**What you have to do:**
Pictures aside, the data must be reproduced exactly.

[Saved entries]

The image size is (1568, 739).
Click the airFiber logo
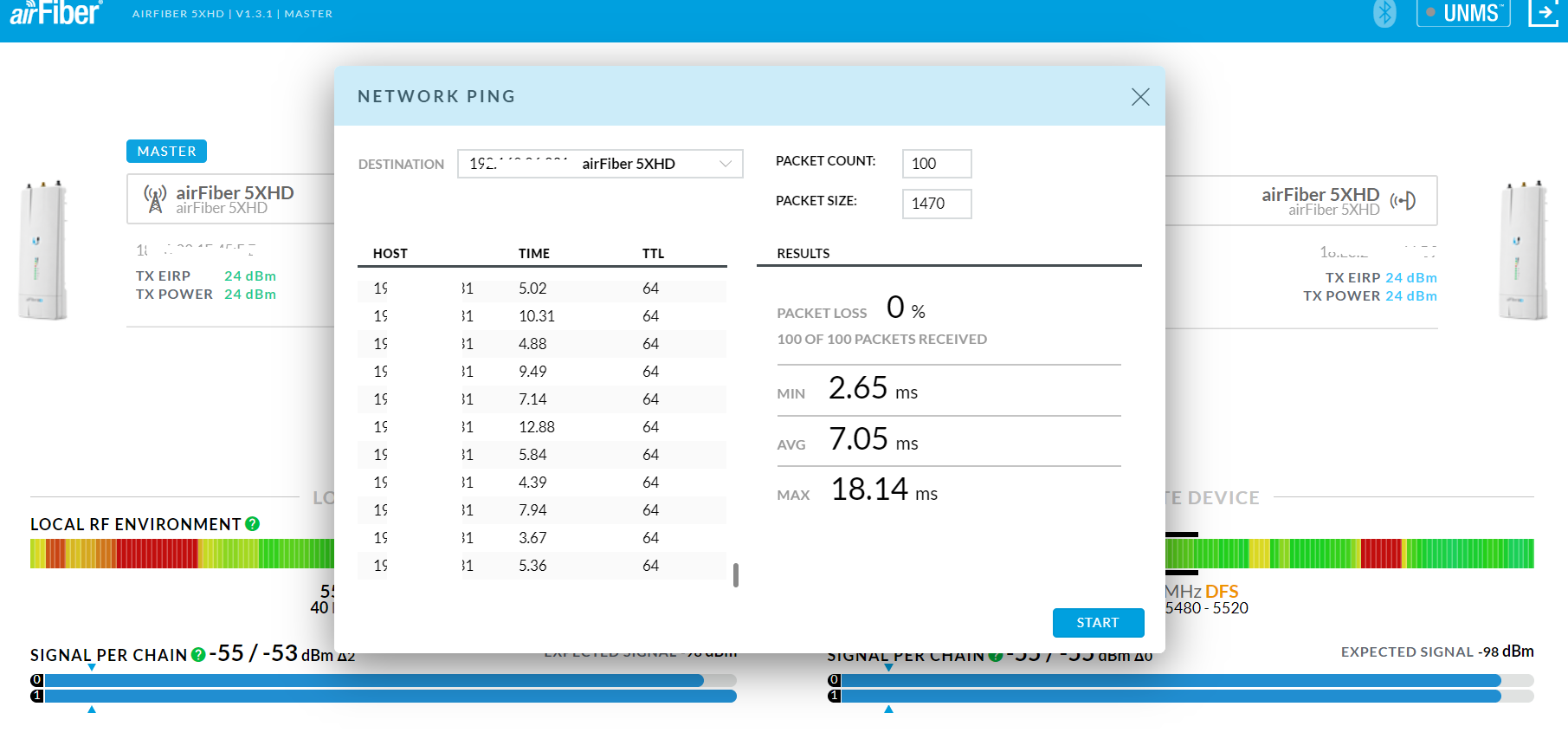(x=56, y=13)
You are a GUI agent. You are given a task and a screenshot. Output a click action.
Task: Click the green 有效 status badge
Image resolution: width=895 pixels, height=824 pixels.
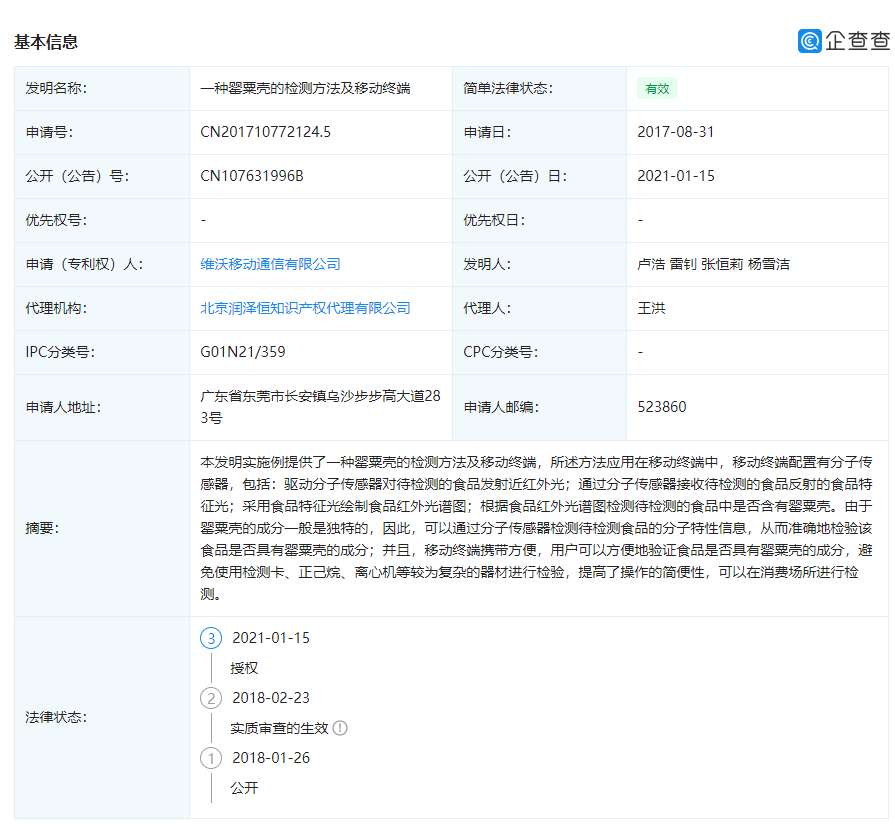coord(657,88)
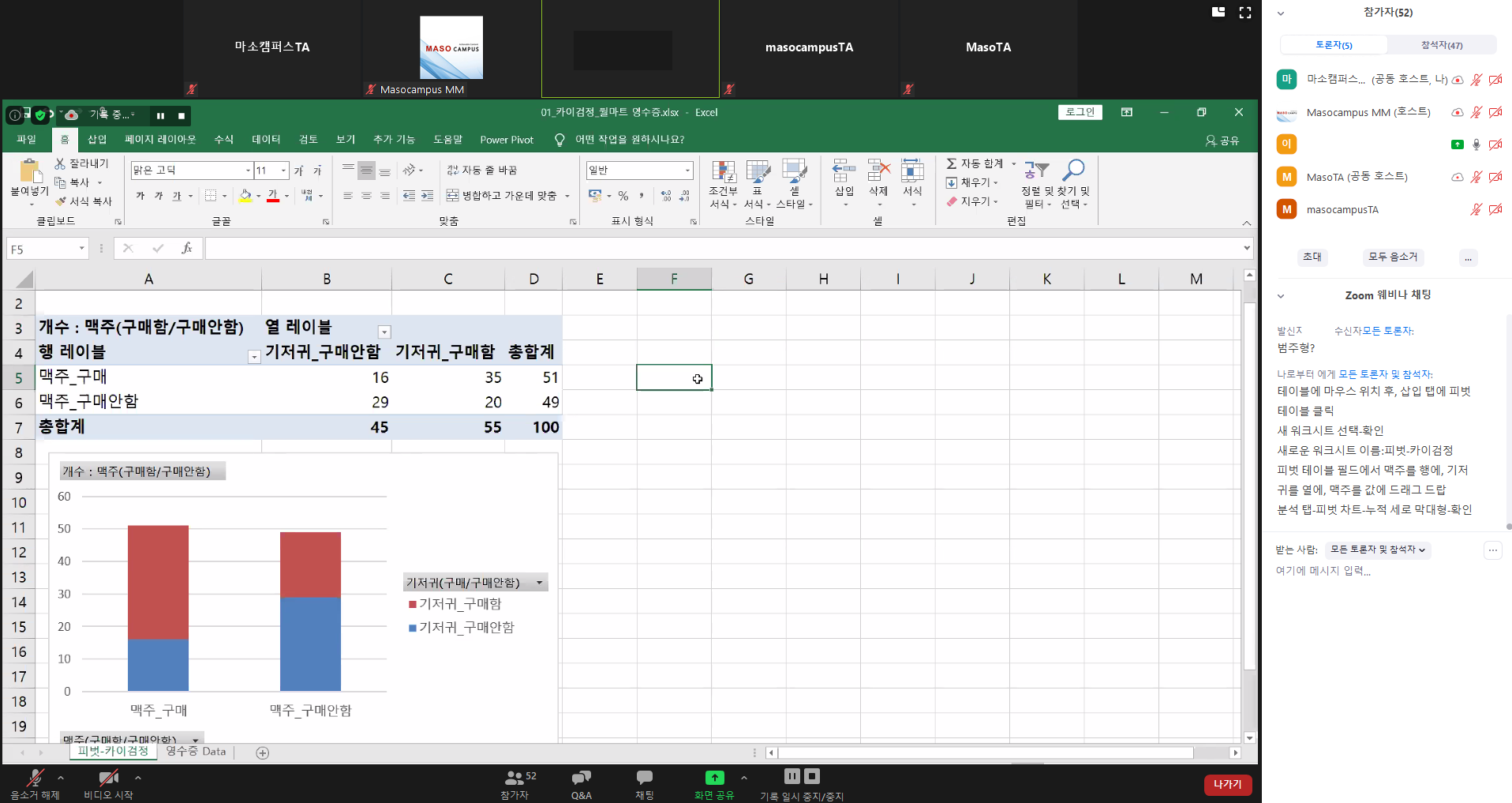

**Your response:**
The image size is (1568, 739).
Click the airFiber logo
(x=56, y=13)
You are a GUI agent. You are given a task and a screenshot. Output a click action.
Task: Click the green 有效 status badge
Image resolution: width=895 pixels, height=824 pixels.
coord(657,88)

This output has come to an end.